Analysis of Literatures Related to Crop Growth and Yield of Onion and Garlic Using Text-mining Approaches for Develop Productivity Prediction Models (양파·마늘 생산성 예측 모델 개발을 위한 텍스트마이닝 기법 활용 생육 및 수량 관련 문헌 분석)

  • Kim, Jin-Hee;Kim, Dae-Jun;Seo, Bo-Hun;Kim, Kwang Soo
    • Korean Journal of Agricultural and Forest Meteorology
    • /
    • v.23 no.4
    • /
    • pp.374-390
    • /
    • 2021
  • Growth and yield of field vegetable crops would be affected by climate conditions, which cause a relatively large fluctuation in crop production and consumer price over years. The yield prediction system for these crops would support decision-making on policies to manage supply and demands. The objectives of this study were to compile literatures related to onion and garlic and to perform data-mining analysis, which would shed lights on the development of crop models for these major field vegetable crops in Korea. The literatures on crop growth and yield were collected from the databases operated by Research Information Sharing Service, National Science & Technology Information Service and SCOPUS. The keywords were chosen to retrieve research outcomes related to crop growth and yield of onion and garlic. These literatures were analyzed using text mining approaches including word cloud and semantic networks.

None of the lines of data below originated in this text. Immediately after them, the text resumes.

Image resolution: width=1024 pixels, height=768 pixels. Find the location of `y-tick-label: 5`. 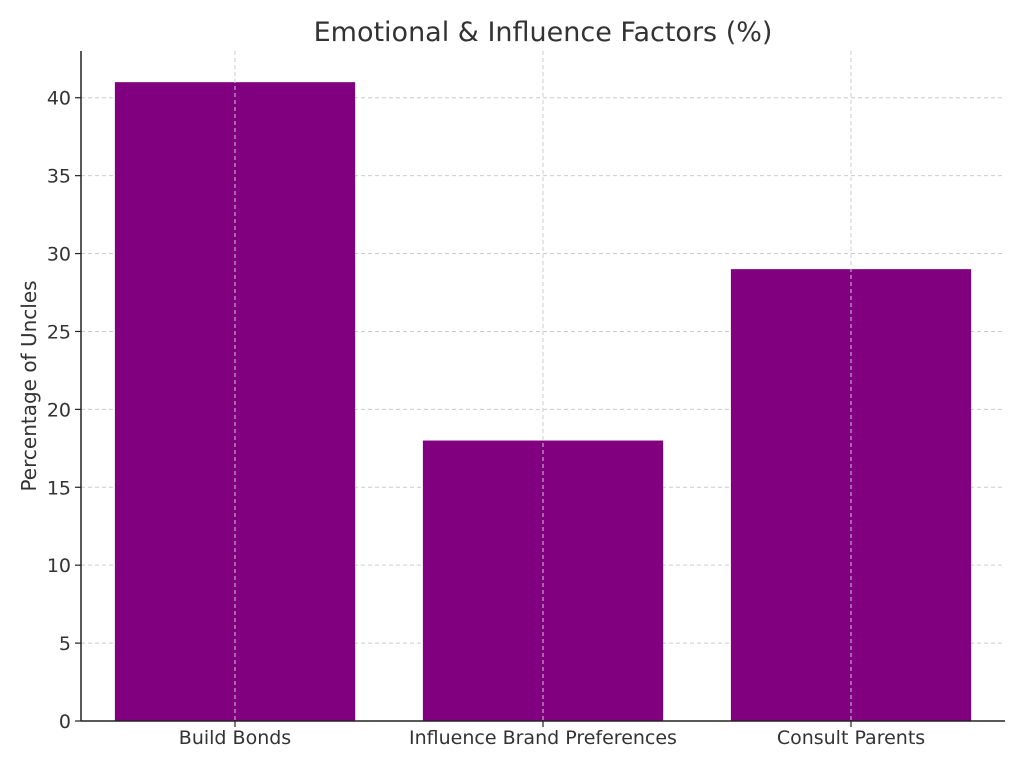

y-tick-label: 5 is located at coordinates (65, 644).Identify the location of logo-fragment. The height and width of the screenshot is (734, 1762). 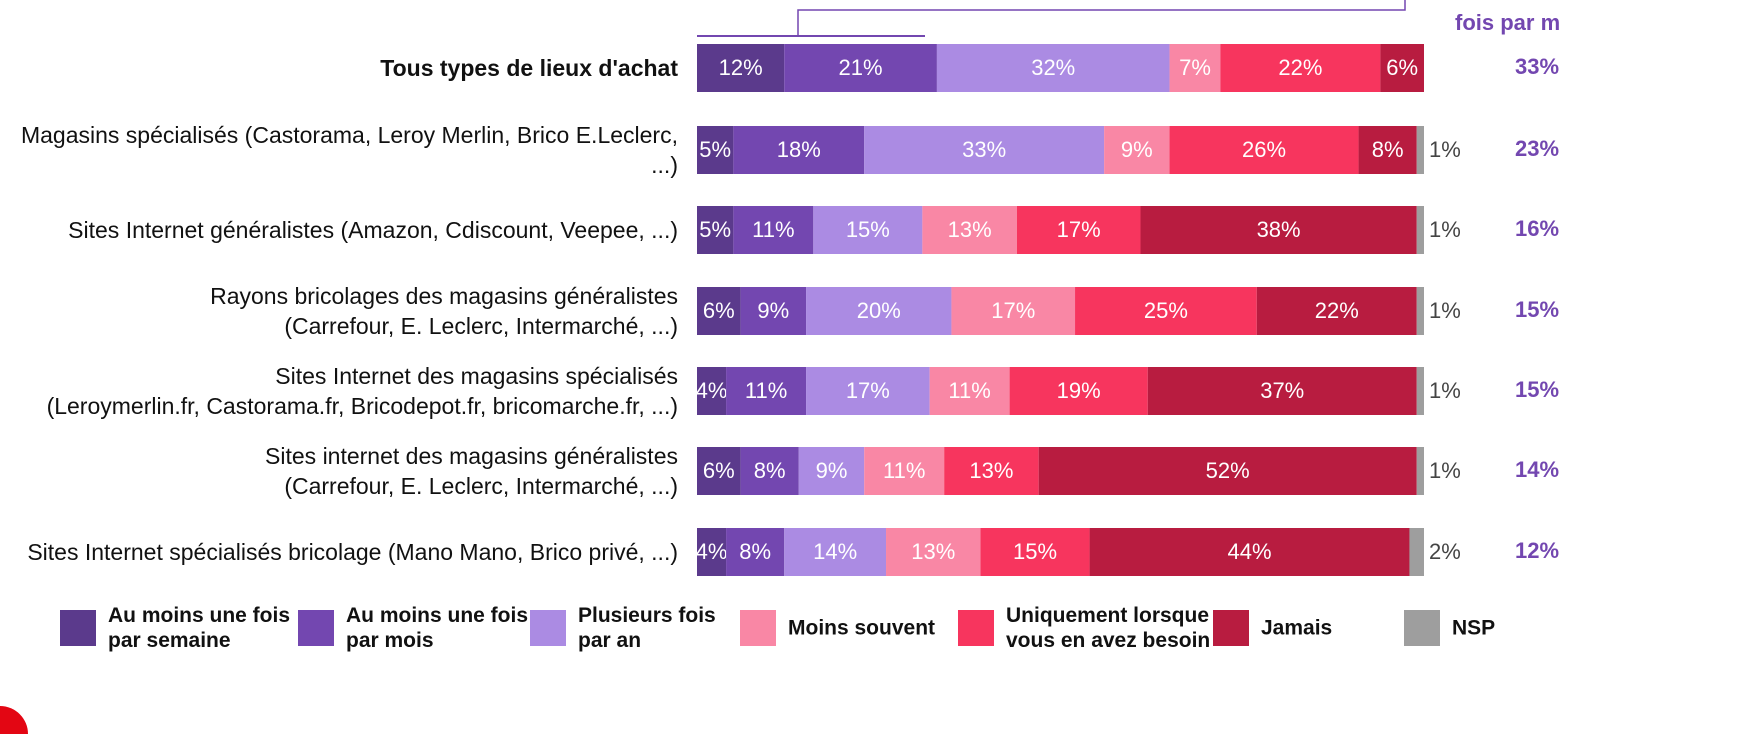
(14, 720).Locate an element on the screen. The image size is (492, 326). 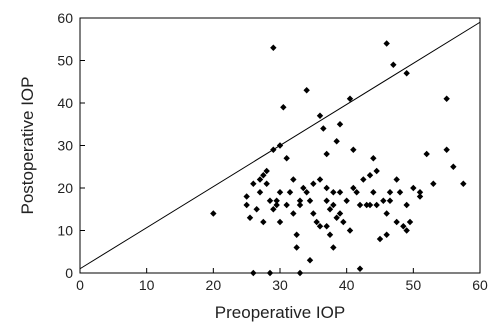
x-tick-label: 10 is located at coordinates (147, 285).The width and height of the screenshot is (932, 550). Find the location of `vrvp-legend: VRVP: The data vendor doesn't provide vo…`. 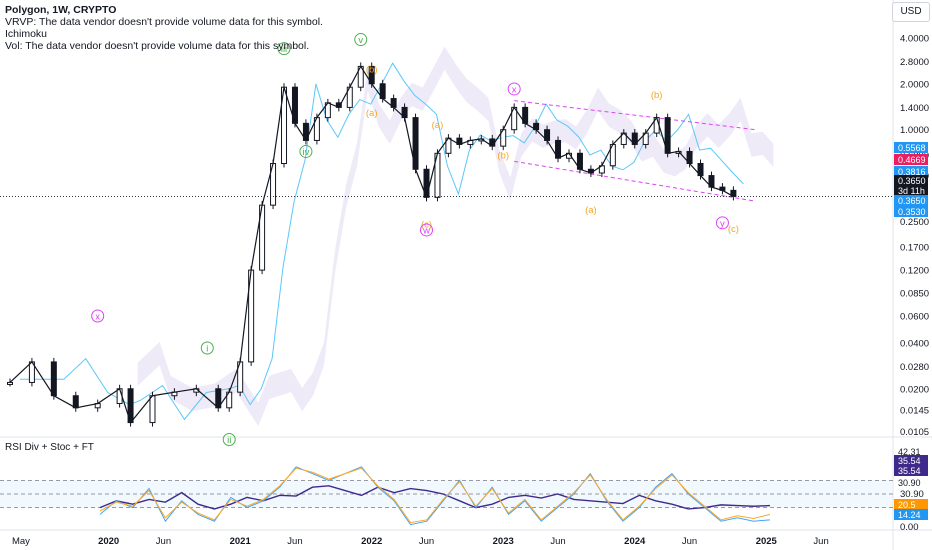

vrvp-legend: VRVP: The data vendor doesn't provide vo… is located at coordinates (164, 22).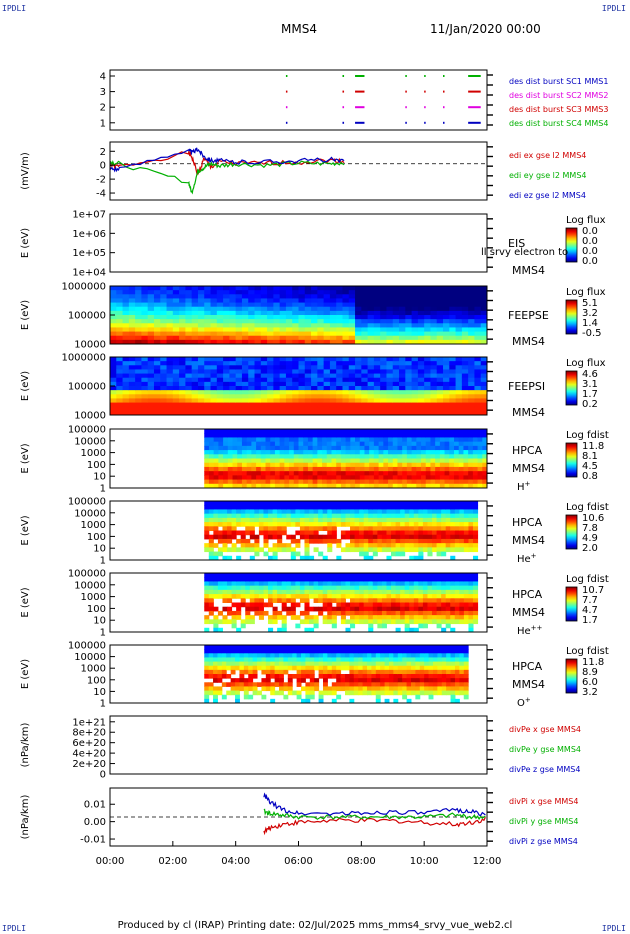 The image size is (630, 934). What do you see at coordinates (548, 156) in the screenshot?
I see `legend-entry: edi ex gse l2 MMS4` at bounding box center [548, 156].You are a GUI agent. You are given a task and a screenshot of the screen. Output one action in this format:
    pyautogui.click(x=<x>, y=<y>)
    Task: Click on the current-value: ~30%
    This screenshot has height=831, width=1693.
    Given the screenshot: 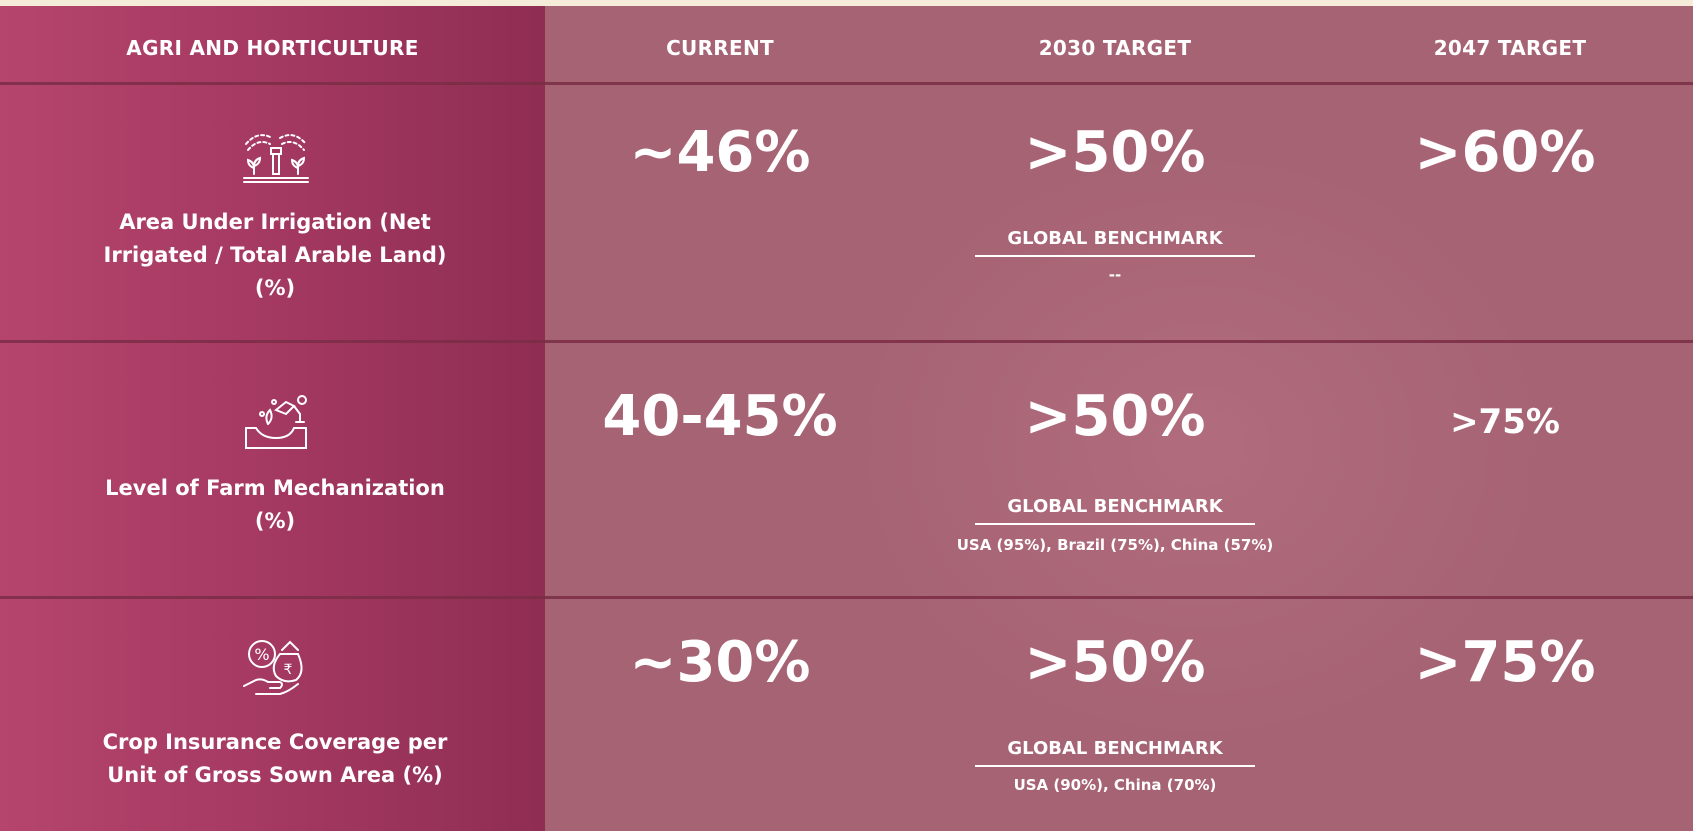 What is the action you would take?
    pyautogui.click(x=720, y=662)
     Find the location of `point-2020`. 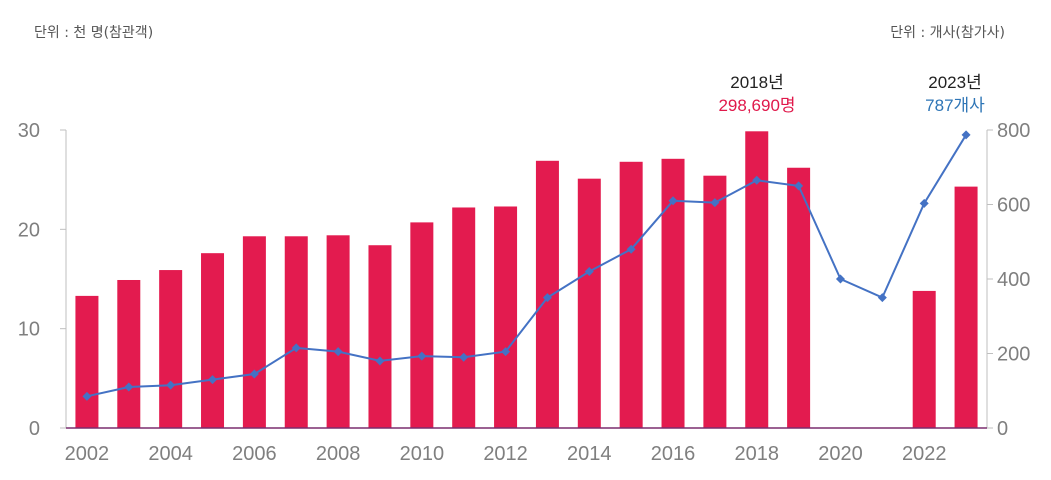

point-2020 is located at coordinates (840, 279).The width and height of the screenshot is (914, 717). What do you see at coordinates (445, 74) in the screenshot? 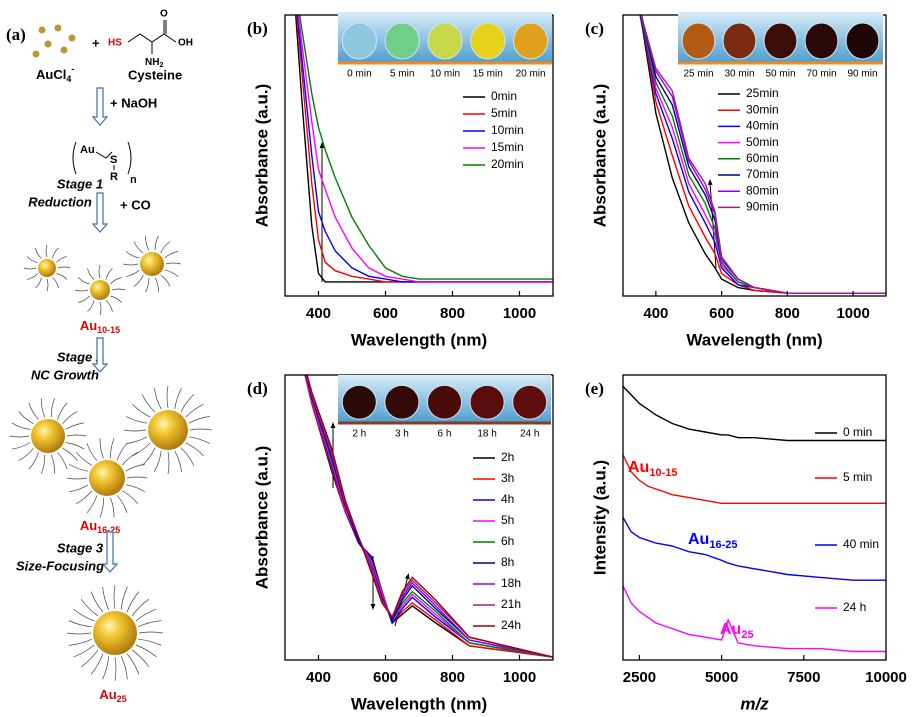
I see `inset-label: 10 min` at bounding box center [445, 74].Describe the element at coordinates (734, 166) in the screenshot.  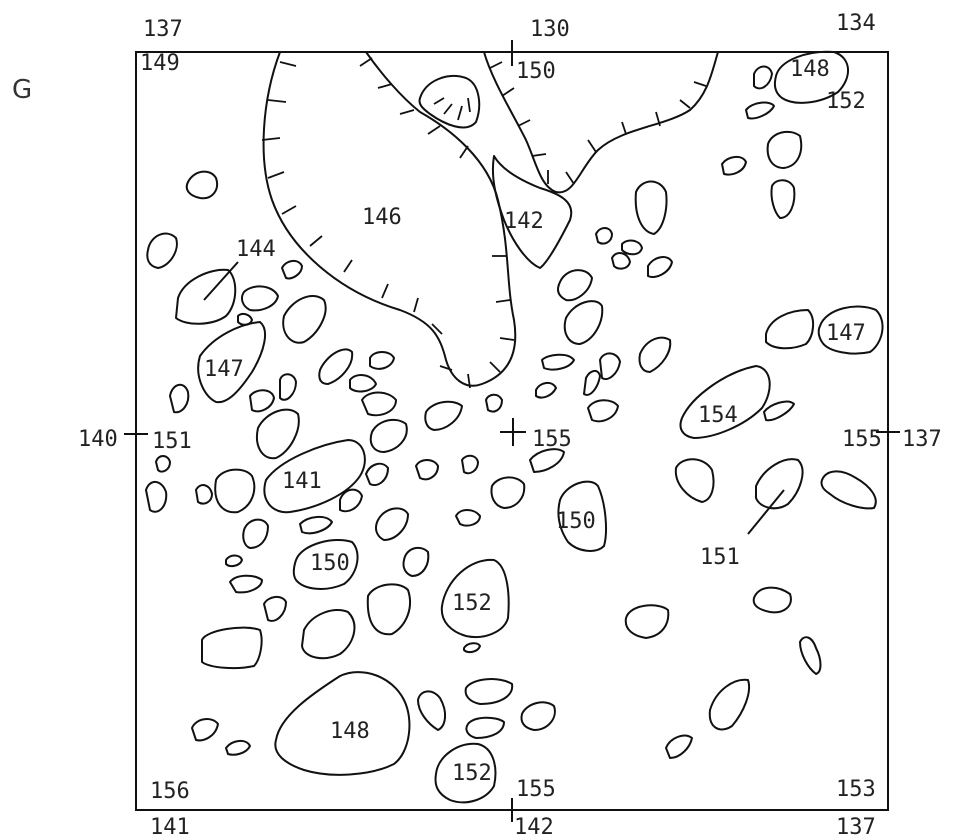
I see `top-right-blob-e` at that location.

It was found that the number of publications was considerably less for the field vegetable crops compared with rice. Still, specific patterns between previous research outcomes were identified using the text mining methods. For example, climate change and remote sensing were major topics of interest for growth and yield of onion and garlic. The impact of temperature and irrigation on crop growth was also assessed in the previous studies. It was also found that yield of onion and garlic would be affected by both environment and crop management conditions including sowing time, variety, seed treatment method, irrigation interval, fertilization amount and fertilizer composition. For meteorological conditions, temperature, precipitation, solar radiation and humidity were found to be the major factors in the literatures. These indicate that crop models need to take into account both environmental and crop management practices for reliable prediction of crop yield.